To encode prior beliefs about how model discrepancies are related to one another, use the EnsemblePrior() constructor. Default values are available.

priors <- EnsemblePrior(4)

or custom priors can be specified.

#Endoding prior beliefs. Details of the meanings of these terms can be found in the vignette or the documentation
num_species <- 4
priors <- EnsemblePrior(
  d = num_species,
  ind_st_params = IndSTPrior("lkj",  list(3, 2), 3, AR_params = c(1,1)),
  ind_lt_params = IndLTPrior(
    list(c(10,4,8, 7),c(2,3,1, 4)),
    list(matrix(5, num_species, num_species),
         matrix(0.5, num_species, num_species))
  sha_st_params = ShaSTPrior("inv_wishart",list(2, 1/3),list(5, diag(num_species))),
  sha_lt_params = 5,
  truth_params = TruthPrior(num_species, 10, list(3, 3), list(10, diag(num_species)))

This creates an EnsemblePrior object, which we can use to fit the ensemble model using the fit_ensemble_model() function and the data loaded with the package. When running a full MCMC sampling of the posterior, this step may take some time. Samples can then be generated from the resulting object using the generate_sample() function.
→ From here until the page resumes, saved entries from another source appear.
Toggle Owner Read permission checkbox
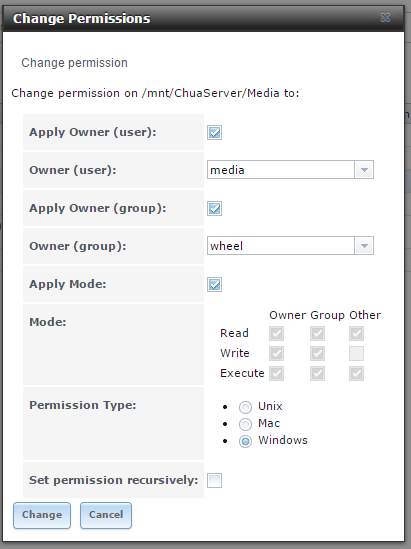411x549 pixels. click(277, 333)
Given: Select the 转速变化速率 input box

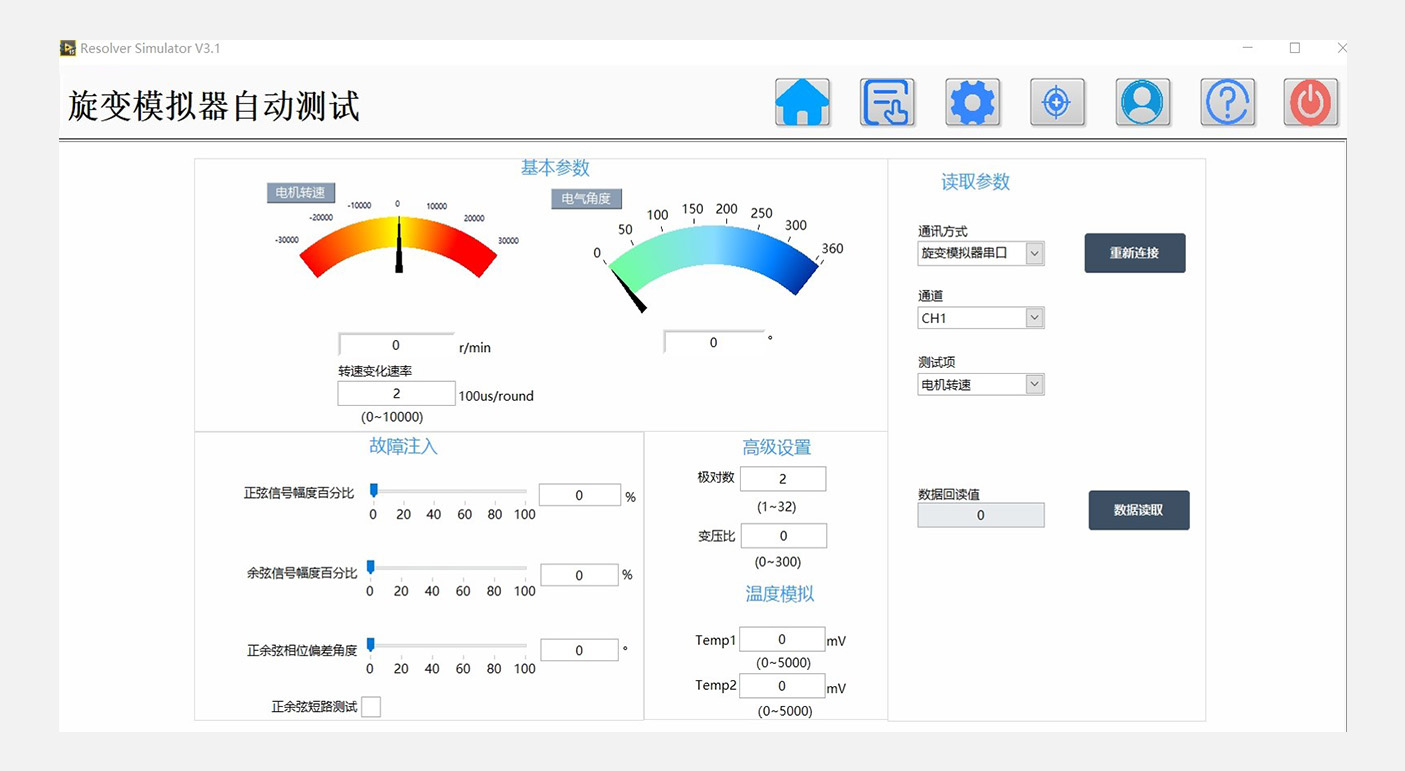Looking at the screenshot, I should coord(396,394).
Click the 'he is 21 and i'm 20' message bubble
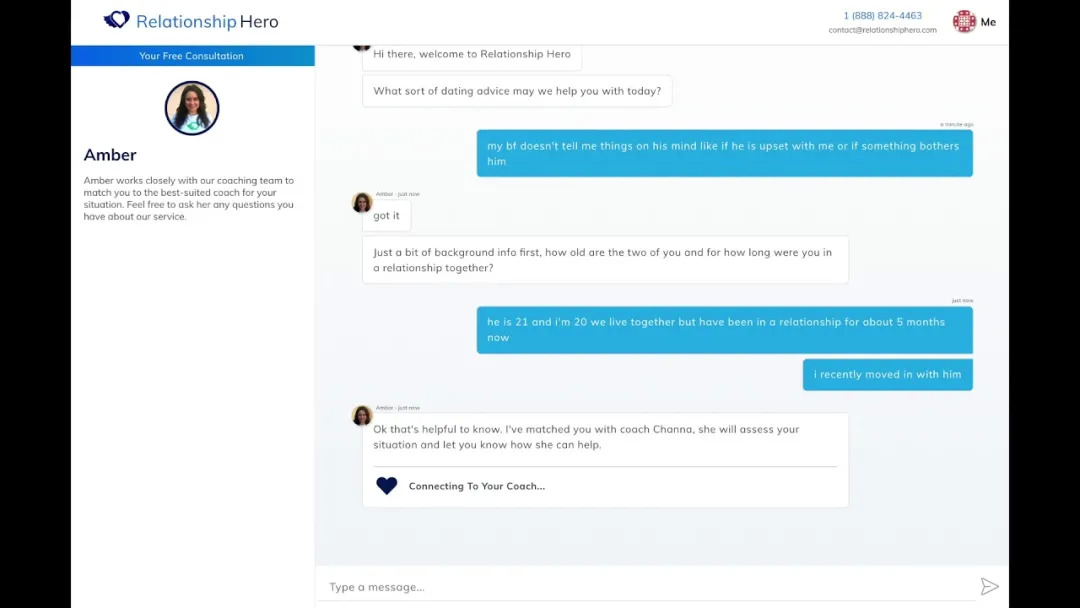The image size is (1080, 608). (x=724, y=330)
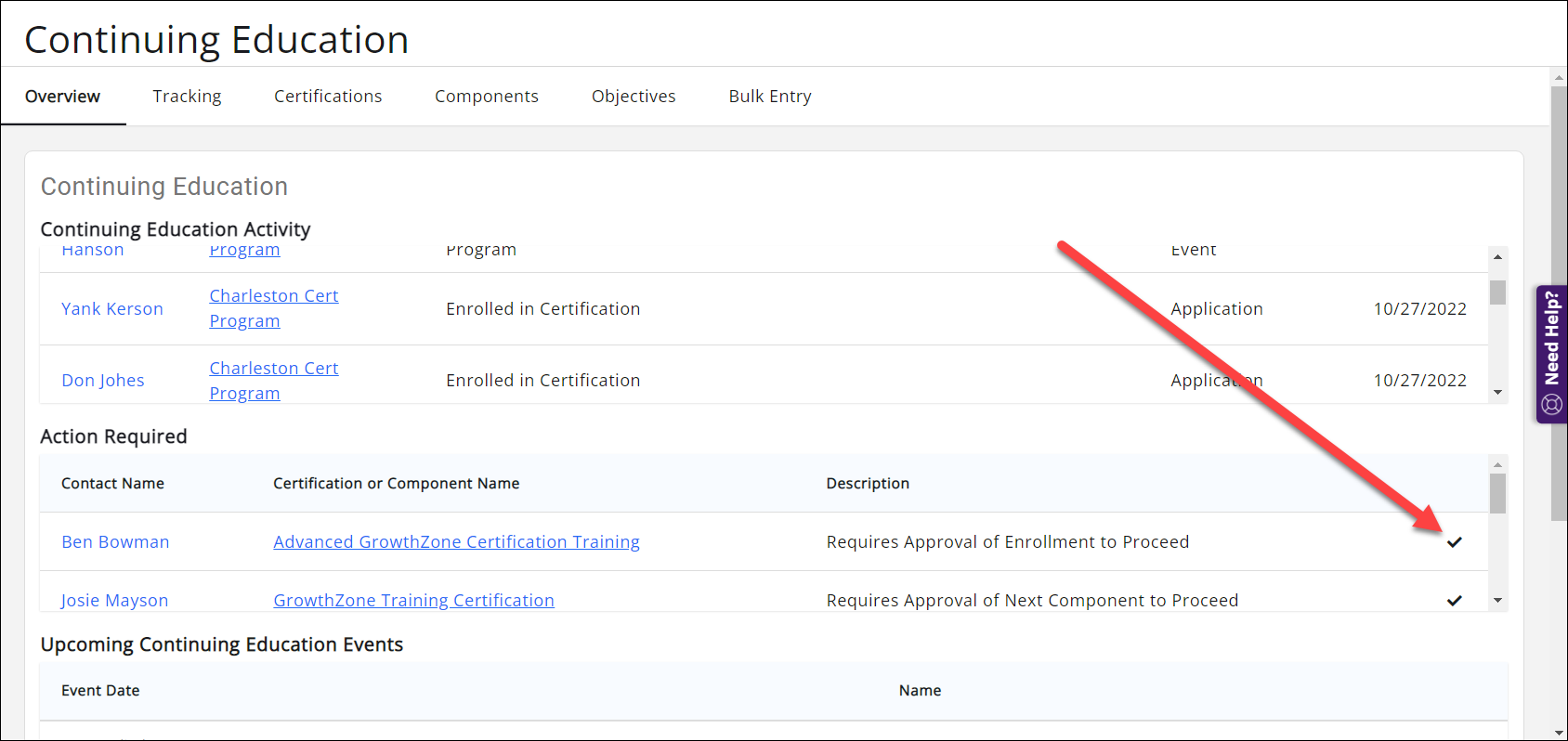This screenshot has height=741, width=1568.
Task: Open Don Johes contact link
Action: (x=103, y=381)
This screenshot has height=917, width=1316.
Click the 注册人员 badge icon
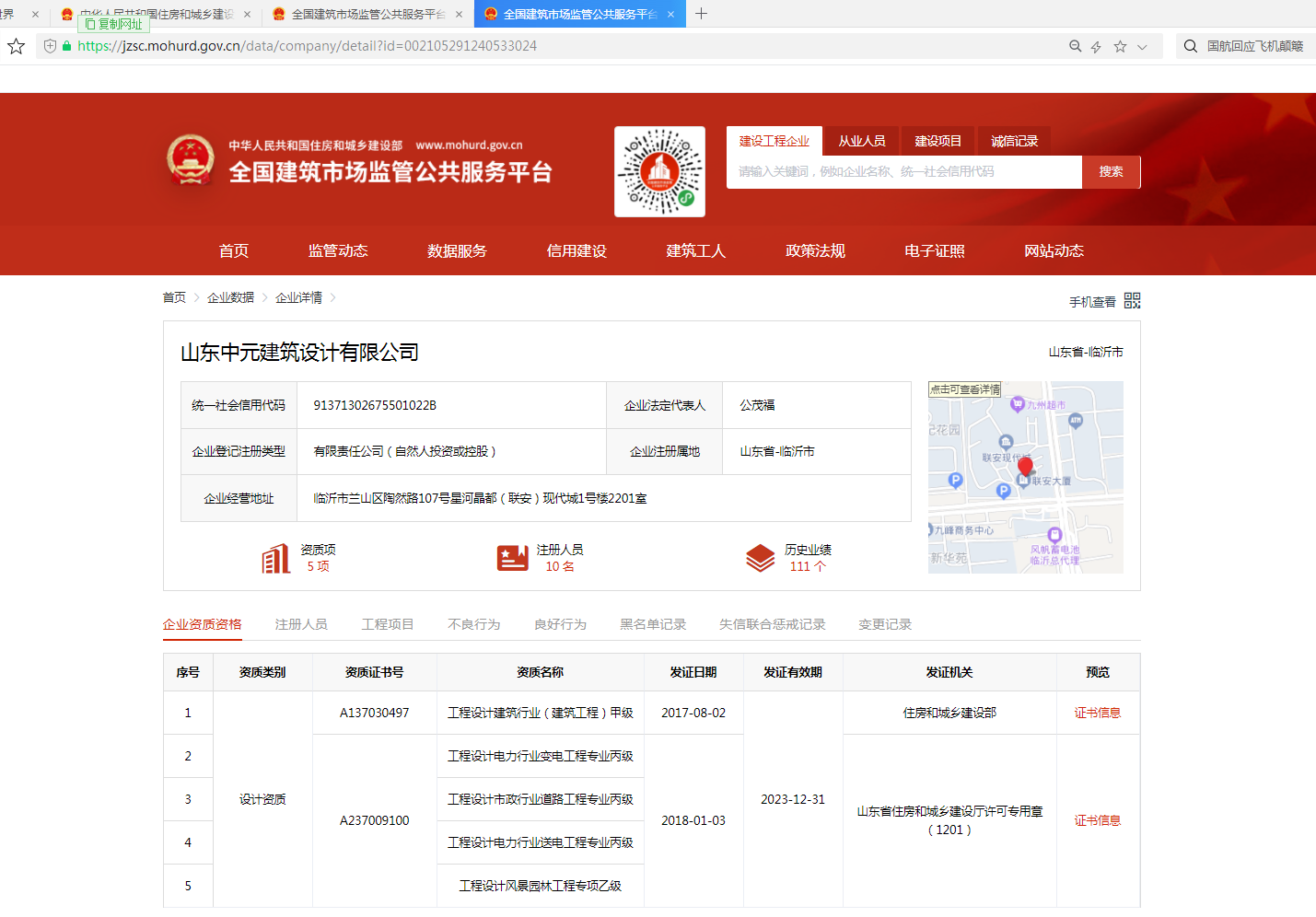(x=512, y=558)
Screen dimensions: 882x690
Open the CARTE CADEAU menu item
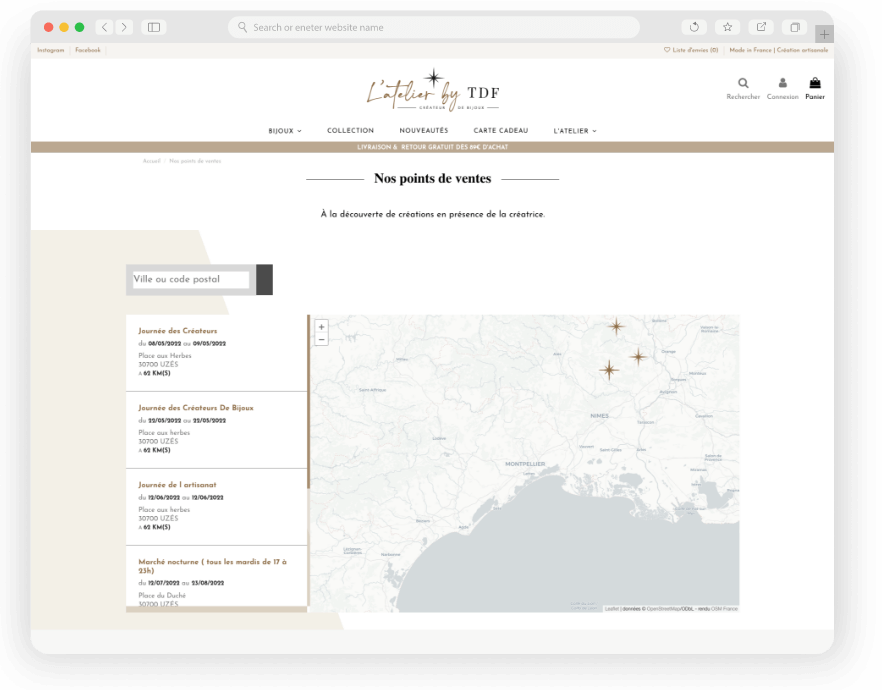point(500,131)
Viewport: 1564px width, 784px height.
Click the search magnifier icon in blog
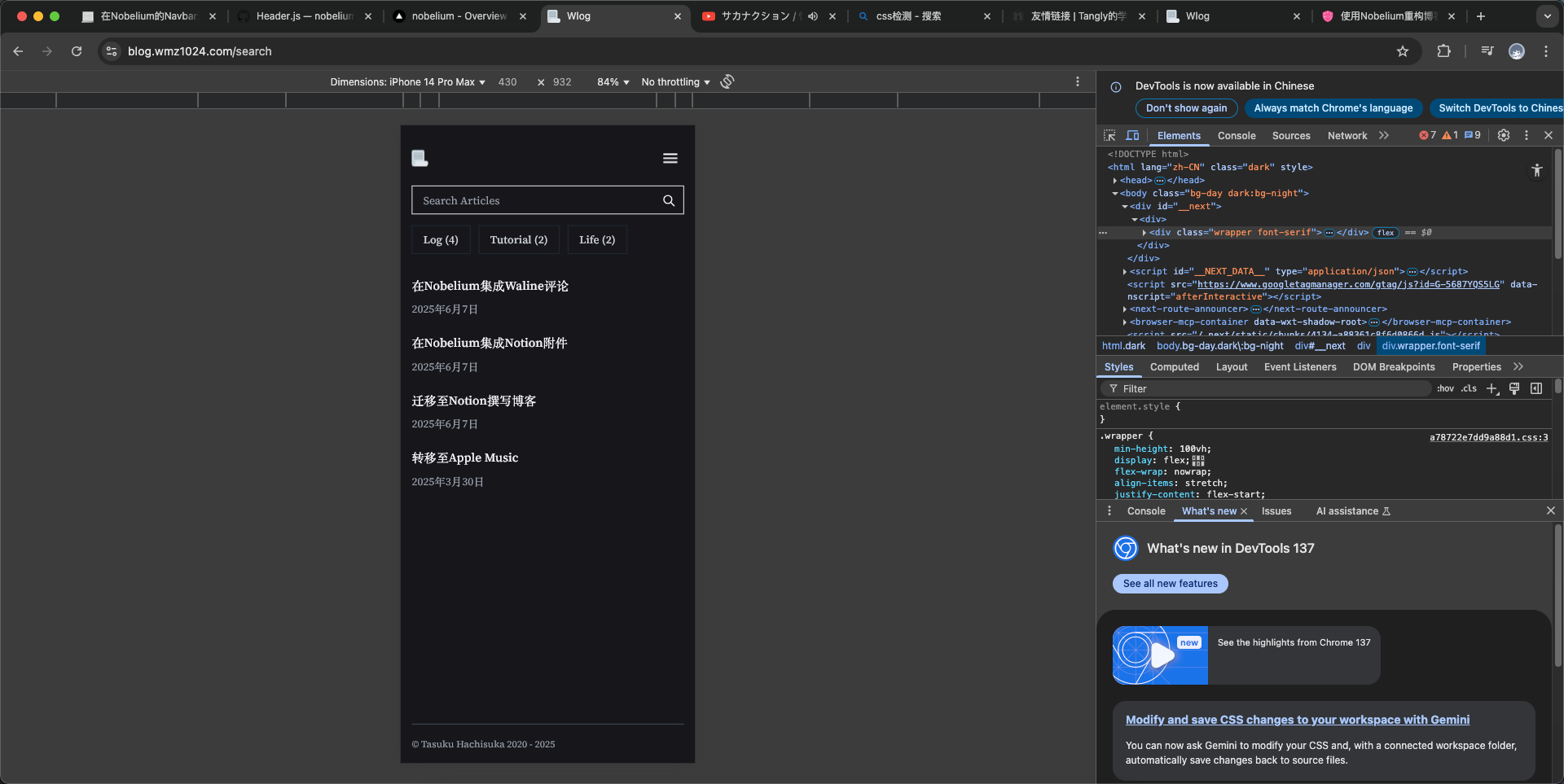[668, 200]
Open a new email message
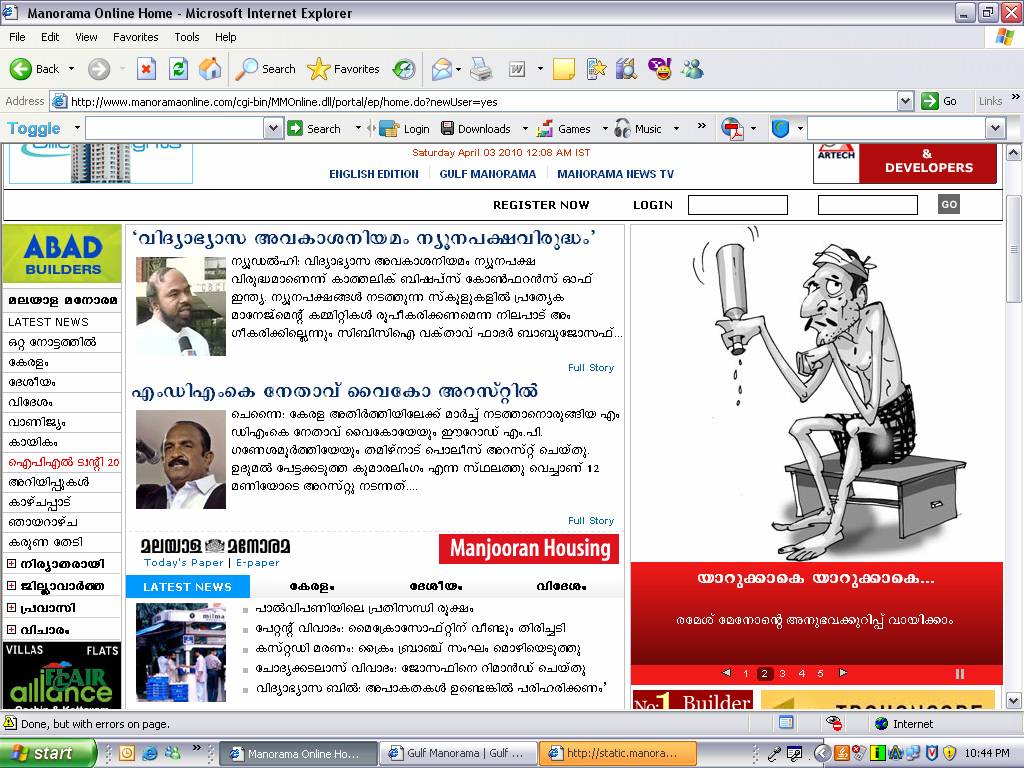This screenshot has width=1024, height=768. point(442,69)
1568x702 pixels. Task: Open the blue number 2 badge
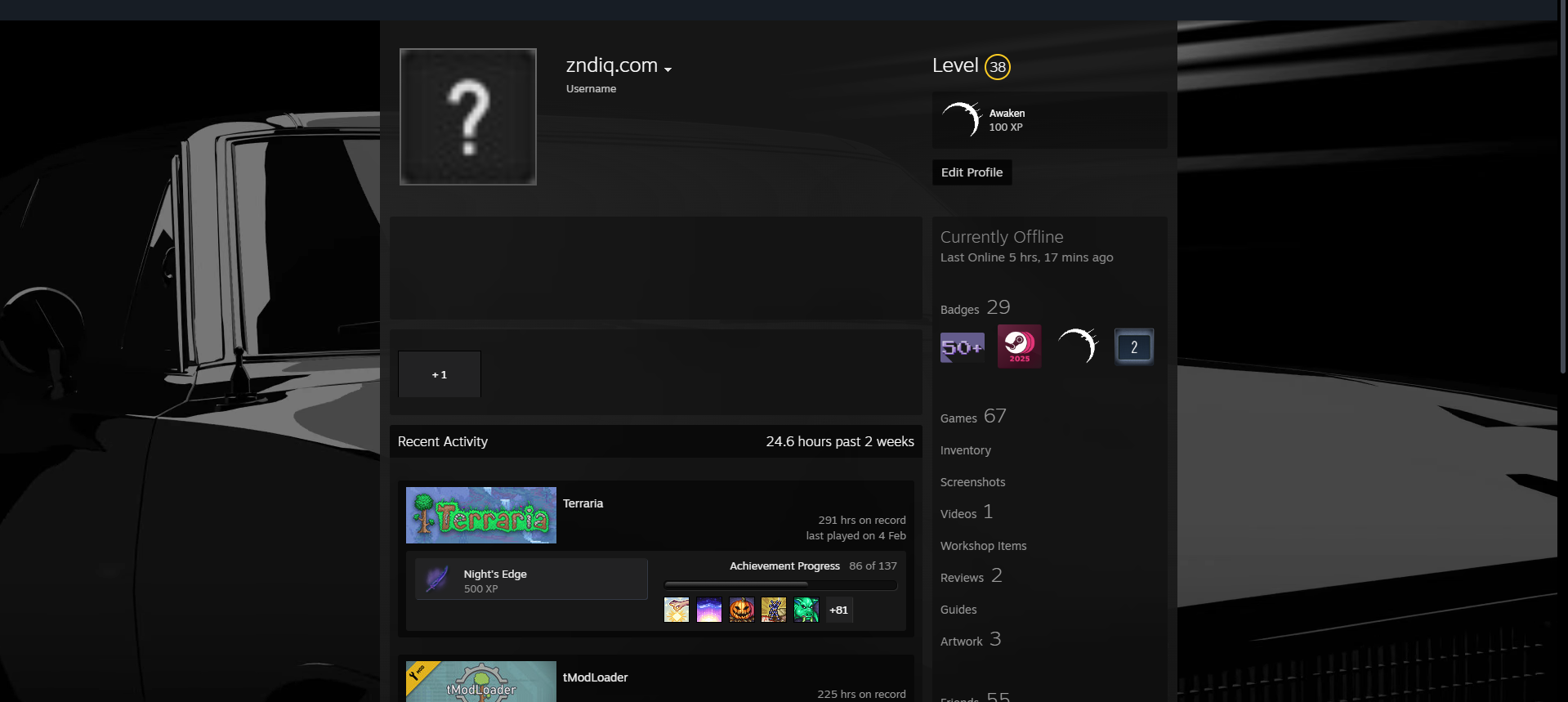pyautogui.click(x=1133, y=347)
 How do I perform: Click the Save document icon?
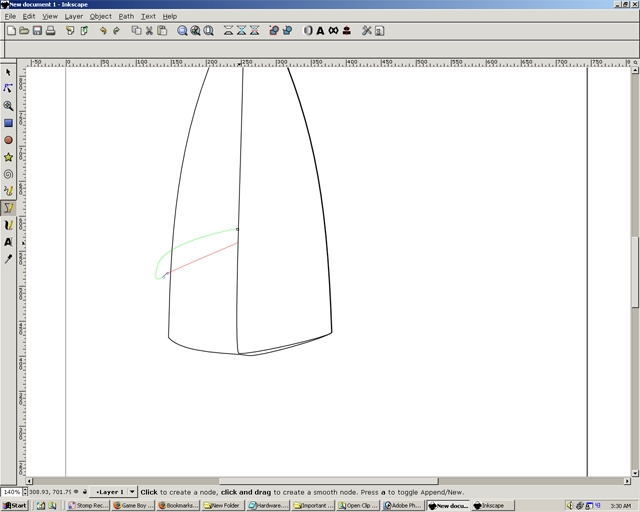click(38, 31)
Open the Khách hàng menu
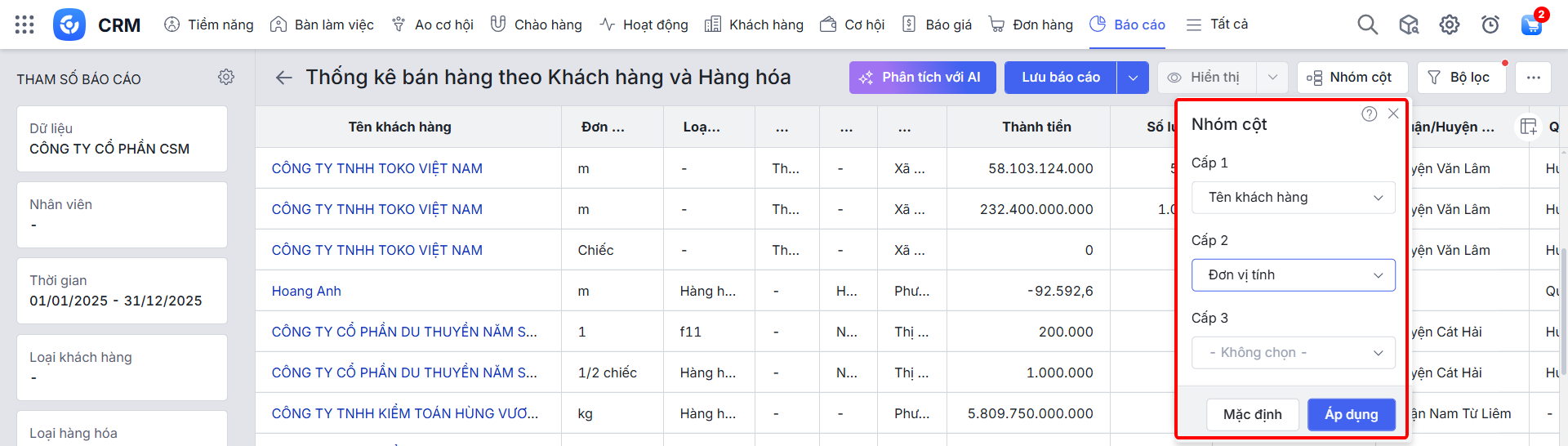1568x446 pixels. (x=754, y=25)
fit <- fit_ensemble_model(observations = list(SSB_obs, Sigma_obs),
                          simulators = list(list(SSB_ewe, Sigma_ewe, "EwE"),
                                            list(SSB_lm,  Sigma_lm,  "LeMans"),
                                            list(SSB_miz, Sigma_miz, "mizer"),
                                            list(SSB_fs,  Sigma_fs,  "FishSUMS")),
                          priors = priors)
samples <- generate_sample(fit)

This produces an EnsembleSample object containing samples of the ensemble model predictions. These can be viewed by calling the plot() function on this object. For a full MCMC sample, this includes ribbons giving quantiles of the ensemble outputs. If only maximising the posterior density, then only the single ouput is plotted.



Spence, M. A., J. L. Blanchard, A. G. Rossberg, M. R. Heath, J. J. Heymans, S. Mackinson, N. Serpetti, D. C. Speirs, R. B. Thorpe, and P. G. Blackwell. 2018. “A General Framework for Combining Ecosystem Models.” Fish and Fisheries 19: 1013–42.